> [EXERCISE TASK]:
Report every line in the records below that contains the word "Expand", matching case exactly.

> [MATERIALS PROVIDED]:
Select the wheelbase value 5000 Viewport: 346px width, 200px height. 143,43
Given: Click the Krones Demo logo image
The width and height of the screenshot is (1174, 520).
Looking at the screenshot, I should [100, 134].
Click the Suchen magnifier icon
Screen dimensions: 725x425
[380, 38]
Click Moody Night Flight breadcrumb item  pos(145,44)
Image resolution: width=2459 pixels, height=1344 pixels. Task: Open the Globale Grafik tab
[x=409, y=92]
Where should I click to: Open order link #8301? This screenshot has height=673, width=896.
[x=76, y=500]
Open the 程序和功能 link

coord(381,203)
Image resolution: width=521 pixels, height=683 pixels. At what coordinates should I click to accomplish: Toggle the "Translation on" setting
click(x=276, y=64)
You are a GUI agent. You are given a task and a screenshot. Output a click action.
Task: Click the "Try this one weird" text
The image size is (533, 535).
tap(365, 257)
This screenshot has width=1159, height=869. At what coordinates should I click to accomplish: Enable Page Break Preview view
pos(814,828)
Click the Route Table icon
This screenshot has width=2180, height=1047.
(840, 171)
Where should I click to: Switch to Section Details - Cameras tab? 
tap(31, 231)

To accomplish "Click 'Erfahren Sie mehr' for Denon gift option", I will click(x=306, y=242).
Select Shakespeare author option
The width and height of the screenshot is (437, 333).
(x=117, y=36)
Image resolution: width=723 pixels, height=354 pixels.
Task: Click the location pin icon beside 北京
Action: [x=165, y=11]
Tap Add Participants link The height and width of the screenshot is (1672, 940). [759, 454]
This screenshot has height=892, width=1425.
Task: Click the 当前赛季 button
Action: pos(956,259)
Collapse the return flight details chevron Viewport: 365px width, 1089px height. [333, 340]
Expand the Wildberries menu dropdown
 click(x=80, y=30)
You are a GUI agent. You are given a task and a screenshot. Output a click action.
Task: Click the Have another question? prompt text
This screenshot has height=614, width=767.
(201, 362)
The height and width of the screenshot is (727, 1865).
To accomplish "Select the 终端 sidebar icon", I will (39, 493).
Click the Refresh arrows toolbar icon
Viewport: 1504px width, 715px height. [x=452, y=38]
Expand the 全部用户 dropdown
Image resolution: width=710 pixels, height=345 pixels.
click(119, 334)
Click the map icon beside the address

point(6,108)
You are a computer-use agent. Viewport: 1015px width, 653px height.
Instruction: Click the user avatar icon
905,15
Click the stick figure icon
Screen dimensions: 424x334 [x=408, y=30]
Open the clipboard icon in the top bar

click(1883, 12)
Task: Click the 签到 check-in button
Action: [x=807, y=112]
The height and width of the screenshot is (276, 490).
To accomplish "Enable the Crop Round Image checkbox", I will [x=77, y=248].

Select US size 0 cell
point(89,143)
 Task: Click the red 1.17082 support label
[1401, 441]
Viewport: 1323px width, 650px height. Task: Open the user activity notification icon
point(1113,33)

> [TASK OUTPUT]:
Expand the Wildberries menu dropdown
Expand the 全部用户 dropdown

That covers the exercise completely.